What you need to do: Could you write out the opening lines of the data, word for word, stopping after the line that contains "Select the 1.咖啡因 section heading"?

Provided data: Begin

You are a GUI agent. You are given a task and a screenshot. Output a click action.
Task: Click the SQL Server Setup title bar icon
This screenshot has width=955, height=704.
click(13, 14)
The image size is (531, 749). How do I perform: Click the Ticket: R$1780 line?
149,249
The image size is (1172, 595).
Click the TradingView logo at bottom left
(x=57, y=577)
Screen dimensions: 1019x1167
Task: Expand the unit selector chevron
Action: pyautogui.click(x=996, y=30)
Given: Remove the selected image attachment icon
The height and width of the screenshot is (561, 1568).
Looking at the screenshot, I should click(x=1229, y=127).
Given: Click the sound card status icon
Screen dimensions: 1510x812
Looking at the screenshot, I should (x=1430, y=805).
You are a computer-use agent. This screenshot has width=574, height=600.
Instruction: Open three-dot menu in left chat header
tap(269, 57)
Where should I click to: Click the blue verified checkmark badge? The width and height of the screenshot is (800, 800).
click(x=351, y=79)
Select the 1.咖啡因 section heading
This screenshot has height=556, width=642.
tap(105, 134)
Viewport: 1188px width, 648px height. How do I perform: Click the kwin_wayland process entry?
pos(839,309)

Provided data: End

Answer box:
You are a GUI agent. You are given a task and a screenshot. Output a click action.
Task: Click the SQL Server Setup title bar icon
This screenshot has width=955, height=704.
click(13, 14)
The image size is (531, 749). How do I perform: Click the Ticket: R$1780 line?
149,249
The image size is (1172, 595).
Click the TradingView logo at bottom left
(x=57, y=577)
Screen dimensions: 1019x1167
Task: Expand the unit selector chevron
Action: pyautogui.click(x=996, y=30)
Given: Remove the selected image attachment icon
The height and width of the screenshot is (561, 1568).
Looking at the screenshot, I should click(x=1229, y=127).
Given: Click the sound card status icon
Screen dimensions: 1510x812
Looking at the screenshot, I should (x=1430, y=805).
You are a computer-use agent. This screenshot has width=574, height=600.
Instruction: Open three-dot menu in left chat header
tap(269, 57)
Where should I click to: Click the blue verified checkmark badge? The width and height of the screenshot is (800, 800).
click(x=351, y=79)
Select the 1.咖啡因 section heading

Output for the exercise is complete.